> **Göreviniz**
Kervansaraylarla ilgili metne göre Reşat Nuri Güntekin, hanın önünden mototrenle geçtiğini hangi kitabında anlatıyor? Lütfen kısaca yanıtlayın.

> **Verilen metin**
◇ ◇ ◇ ◇ ◇

Bir önceki yazımızda İpek Yolu ticaretinde kervansaraylardan bahsetmiştik. Kervansaraylar İpek Yolu’nun körelmesiyle eski önemini kaybetse de menzil hanları olarak işlevini sürdürmüş, hatta edebiyatımızda da yerini almıştır. F. Nafiz Çamlıbel’in “Han Duvarları” adlı uzun, destansı şiirini ve o şiirde anlatılan halk şairi Maraşlı Şeyhoğlu Satılmış’ın acıklı hikayesini okuyucularımız biliyordur. Bilmeyen gençler de bir an önce öğrenmelidir. Yazarın konakladığı han Ulukışla civarında bir yerde olmalı ki Reşat Nuri Güntekin Anadolu Notları kitabında mototrenle önünden geçtiğini anlatmaktadır. Köylü bir yolcu yazara hanı göstererek “işte Faruk Nafiz’in hanı beyim” der. Düzgün kıyafetli, kıravatlı bir başka yolcu ise “hayır, o falancanın hanı” diyerek aklınca yanlışı düzeltir. Halkımız sürprizdir, insanı şaşırtır. Benzer olaylara hepimiz tanık olmuşuzdur.

◇ ◇ ◇ ◇ ◇

> **Veri seti içeriği**
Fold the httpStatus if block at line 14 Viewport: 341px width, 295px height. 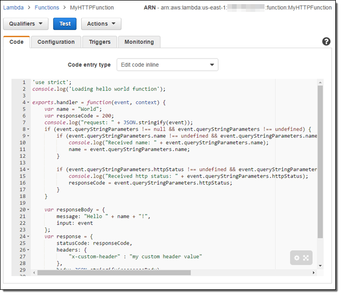coord(27,170)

◇ ◇ ◇ ◇ ◇

> **Yanıt**
Anadolu Notları kitabında.